This page is intended to get you started on the path to using R with RStudio for your quantitative data analysis.First, we offer some guidance on how to install R and RStudio on your own computer. Then we provide an overview of R and RStudio and some first steps of use. Once you’ve gone through these basics you should moved on to try the example of some data analysis using R and RStudio we’ve put together.
R is a statistical and data analysis language that enables a wide range functions for quantitative analysis and data visualization. Executing these functions through code rather than using a mouse with a Graphical User Interface (GUI) enables reproducible analyses – so you can repeat the analyses later, whether on the same data or new – and the automation of tasks – so that you can do the same thing over and over many times very quickly.

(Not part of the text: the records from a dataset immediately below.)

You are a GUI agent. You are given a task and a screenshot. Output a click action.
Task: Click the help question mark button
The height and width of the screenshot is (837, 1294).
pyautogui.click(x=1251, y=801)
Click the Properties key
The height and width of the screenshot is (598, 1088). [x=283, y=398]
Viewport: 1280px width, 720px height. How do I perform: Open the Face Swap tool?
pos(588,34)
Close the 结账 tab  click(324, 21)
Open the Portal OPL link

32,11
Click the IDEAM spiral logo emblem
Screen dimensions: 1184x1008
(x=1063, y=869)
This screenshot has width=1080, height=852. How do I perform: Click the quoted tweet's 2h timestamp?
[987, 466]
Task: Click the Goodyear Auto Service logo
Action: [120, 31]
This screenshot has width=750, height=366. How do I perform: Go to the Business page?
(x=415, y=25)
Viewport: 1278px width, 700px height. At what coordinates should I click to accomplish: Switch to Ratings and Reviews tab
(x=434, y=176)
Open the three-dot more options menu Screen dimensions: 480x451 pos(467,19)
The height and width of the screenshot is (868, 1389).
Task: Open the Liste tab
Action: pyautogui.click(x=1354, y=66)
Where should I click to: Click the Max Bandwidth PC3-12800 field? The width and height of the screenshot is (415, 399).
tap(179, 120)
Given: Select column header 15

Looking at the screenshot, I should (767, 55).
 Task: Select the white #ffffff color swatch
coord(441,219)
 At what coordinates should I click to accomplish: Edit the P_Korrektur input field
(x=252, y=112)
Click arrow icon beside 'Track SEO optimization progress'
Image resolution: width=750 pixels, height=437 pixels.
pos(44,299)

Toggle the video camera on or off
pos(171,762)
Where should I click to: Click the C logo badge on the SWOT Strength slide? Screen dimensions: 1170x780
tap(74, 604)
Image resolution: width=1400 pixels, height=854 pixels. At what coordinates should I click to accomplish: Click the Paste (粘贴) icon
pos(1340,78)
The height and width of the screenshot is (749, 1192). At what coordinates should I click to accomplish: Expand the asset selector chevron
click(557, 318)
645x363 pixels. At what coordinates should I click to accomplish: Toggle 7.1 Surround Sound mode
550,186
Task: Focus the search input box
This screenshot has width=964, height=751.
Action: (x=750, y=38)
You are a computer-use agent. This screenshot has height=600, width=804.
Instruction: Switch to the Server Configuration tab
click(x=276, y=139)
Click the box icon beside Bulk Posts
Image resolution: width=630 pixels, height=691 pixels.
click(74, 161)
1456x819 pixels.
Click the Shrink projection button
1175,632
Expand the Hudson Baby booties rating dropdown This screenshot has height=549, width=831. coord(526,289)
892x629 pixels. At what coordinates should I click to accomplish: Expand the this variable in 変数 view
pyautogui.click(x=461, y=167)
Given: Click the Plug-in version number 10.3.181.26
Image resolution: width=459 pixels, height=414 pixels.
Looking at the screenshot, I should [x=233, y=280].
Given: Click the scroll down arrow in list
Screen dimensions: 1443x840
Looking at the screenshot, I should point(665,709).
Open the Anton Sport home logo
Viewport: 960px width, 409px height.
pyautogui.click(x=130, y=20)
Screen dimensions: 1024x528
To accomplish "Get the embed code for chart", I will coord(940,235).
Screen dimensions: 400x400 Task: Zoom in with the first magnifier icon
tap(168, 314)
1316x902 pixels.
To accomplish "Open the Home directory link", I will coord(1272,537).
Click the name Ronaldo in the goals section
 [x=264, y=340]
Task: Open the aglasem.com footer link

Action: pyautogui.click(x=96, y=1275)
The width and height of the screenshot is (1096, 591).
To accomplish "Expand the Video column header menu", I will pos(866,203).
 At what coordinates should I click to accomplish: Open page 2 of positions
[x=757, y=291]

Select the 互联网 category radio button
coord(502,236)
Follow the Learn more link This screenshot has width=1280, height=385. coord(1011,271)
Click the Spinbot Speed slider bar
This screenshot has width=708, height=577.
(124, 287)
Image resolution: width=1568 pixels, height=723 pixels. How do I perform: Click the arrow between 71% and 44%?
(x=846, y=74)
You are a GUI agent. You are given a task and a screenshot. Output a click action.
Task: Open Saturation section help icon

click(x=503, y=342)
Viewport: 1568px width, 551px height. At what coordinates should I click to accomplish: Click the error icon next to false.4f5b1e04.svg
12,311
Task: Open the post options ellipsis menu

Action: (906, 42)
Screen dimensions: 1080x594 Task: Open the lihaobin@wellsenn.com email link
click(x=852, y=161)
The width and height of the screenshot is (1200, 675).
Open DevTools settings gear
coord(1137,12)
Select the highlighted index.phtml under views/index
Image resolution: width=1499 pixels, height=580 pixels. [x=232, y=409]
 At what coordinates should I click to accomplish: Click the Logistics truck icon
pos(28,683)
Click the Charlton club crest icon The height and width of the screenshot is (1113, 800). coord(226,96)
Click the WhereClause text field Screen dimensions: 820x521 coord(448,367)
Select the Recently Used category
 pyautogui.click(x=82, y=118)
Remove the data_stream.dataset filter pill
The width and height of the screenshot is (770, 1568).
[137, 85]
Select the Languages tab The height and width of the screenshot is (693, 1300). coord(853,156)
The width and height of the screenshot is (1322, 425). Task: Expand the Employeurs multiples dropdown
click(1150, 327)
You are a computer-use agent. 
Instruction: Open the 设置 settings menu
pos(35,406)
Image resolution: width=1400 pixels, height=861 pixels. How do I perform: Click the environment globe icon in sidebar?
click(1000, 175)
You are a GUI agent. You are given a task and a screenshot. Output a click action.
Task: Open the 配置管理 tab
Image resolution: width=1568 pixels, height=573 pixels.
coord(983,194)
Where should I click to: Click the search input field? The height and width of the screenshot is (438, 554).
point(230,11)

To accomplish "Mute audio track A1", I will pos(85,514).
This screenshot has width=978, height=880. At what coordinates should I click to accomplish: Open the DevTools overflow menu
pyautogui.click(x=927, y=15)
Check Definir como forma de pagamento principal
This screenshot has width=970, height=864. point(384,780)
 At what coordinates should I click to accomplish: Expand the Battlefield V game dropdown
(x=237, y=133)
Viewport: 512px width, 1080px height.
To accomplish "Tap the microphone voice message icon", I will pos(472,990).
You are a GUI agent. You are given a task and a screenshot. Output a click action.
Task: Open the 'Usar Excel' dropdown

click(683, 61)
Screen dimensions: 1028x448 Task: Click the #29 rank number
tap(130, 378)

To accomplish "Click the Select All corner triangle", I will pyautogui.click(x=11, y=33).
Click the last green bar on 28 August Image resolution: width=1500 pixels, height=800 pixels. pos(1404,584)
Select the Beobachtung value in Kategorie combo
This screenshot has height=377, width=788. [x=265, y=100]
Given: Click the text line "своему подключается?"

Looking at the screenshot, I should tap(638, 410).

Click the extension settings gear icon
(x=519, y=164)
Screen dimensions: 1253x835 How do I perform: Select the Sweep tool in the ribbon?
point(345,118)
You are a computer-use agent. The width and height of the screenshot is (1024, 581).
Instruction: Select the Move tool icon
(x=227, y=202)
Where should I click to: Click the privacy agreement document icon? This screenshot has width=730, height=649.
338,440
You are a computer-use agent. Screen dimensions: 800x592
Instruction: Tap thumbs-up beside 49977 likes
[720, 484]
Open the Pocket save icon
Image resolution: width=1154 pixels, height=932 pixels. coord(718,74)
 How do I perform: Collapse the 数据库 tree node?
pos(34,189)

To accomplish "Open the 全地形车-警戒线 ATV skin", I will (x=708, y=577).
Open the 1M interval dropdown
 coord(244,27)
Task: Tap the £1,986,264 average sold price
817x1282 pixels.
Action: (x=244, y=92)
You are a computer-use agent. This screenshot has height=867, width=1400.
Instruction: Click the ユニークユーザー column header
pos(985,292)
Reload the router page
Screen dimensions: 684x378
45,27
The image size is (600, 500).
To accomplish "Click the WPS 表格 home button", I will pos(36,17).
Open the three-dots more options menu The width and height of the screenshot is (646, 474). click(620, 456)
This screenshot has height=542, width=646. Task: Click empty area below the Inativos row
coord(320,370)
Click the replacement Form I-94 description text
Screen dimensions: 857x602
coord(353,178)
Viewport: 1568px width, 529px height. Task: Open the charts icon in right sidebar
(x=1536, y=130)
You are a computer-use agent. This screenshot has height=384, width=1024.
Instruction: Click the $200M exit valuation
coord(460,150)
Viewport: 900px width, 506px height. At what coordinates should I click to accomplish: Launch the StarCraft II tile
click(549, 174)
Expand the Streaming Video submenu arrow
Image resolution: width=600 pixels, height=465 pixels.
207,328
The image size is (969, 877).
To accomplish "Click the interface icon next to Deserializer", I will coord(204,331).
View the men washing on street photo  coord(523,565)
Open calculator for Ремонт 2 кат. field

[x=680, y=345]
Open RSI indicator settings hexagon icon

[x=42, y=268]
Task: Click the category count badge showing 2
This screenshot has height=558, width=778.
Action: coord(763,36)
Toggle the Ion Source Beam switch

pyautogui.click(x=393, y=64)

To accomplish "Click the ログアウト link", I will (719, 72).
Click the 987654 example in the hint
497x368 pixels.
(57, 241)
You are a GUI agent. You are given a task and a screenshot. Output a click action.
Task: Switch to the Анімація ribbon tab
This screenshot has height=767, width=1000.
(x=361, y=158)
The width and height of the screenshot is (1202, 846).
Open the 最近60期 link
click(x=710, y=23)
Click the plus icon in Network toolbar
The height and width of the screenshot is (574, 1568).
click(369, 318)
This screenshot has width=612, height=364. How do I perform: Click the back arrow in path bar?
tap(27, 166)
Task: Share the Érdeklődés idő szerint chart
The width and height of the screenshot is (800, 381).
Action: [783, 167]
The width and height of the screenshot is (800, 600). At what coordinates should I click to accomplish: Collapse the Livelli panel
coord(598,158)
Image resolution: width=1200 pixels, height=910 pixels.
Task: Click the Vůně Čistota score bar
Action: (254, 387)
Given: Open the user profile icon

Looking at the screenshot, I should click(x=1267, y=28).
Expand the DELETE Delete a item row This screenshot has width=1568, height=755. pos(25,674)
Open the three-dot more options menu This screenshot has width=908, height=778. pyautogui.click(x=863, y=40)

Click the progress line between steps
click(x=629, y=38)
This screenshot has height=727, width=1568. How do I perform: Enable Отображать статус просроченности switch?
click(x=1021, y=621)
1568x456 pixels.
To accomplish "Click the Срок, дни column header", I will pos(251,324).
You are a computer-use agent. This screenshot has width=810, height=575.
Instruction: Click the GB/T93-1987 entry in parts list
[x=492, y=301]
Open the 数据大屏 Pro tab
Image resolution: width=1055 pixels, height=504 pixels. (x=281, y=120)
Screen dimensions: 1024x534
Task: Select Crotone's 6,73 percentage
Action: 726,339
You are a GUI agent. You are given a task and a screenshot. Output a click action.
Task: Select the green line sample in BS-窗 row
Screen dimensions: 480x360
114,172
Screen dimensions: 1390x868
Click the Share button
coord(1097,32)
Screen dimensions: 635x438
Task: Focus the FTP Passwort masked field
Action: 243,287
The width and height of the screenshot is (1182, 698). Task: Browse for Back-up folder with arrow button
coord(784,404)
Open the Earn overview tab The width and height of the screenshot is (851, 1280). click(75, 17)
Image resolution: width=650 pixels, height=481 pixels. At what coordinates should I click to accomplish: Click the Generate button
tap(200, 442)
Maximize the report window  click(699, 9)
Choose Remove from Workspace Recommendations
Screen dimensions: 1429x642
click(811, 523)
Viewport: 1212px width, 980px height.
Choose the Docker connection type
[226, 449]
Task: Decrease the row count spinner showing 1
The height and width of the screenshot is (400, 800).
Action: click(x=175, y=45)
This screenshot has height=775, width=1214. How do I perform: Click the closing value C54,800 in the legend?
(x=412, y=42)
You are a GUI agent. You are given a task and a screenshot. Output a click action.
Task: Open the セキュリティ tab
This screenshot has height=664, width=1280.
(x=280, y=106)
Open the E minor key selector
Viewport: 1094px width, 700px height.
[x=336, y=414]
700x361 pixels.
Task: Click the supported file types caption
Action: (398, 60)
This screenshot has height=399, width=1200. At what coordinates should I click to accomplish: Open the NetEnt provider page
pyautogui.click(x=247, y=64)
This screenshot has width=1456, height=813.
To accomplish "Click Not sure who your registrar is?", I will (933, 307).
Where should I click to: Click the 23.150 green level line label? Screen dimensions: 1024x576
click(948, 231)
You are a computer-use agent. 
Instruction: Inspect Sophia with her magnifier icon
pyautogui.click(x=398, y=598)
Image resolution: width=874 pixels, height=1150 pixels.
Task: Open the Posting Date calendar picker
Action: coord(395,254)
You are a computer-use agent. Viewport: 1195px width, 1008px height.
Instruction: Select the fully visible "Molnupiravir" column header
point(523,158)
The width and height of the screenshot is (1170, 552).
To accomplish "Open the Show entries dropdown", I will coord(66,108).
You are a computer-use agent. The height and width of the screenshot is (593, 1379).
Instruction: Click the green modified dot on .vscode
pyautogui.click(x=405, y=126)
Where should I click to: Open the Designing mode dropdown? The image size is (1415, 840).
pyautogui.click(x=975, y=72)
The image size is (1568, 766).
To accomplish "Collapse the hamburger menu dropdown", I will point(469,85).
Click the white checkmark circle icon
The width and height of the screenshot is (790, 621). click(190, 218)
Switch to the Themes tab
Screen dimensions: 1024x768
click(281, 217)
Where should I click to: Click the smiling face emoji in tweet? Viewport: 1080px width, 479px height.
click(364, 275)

RStudio is an Integrated Development Environment (IDE) that enables more efficient and flexible use of R. Although R is very powerful and is essentially code-based, RStudio provides a wrapper around that code base that makes it easier to do things like save ‘scripts’ of code to use later, view data that has been loaded into memory, export graphs output from your code, and install R packages (libraries of functions).
Installing R and RStudio
Note that R and RStudio are installed and available on all King’s Campus computers, so you will only need to follow the instructions in this section if you wish to use R or RStudio on a personal computer (otherwise, skip on to the overview section).
R is open source and freely available for installation on personal machines. There are many resources online explaining the installation process for R, including useful videos for Windows and Mac on YouTube. NB: keep when reading any other resources that installing an ‘R package’ is not the same as installing the R software itself (we’ll look at R packages later).
Essentially, the steps to install R on your personal computer are:
- Go to the Comprehensive R Archive Network (CRAN) website and click on the link to a mirror (server) geographically close to your location: https://cran.r-project.org/mirrors.html. For example, if you are in London you might pick the Imperial mirror.
- From the mirror page, in the Download and Install R section click the link for your operating system. For Windows for example, click the Download R for Windows link.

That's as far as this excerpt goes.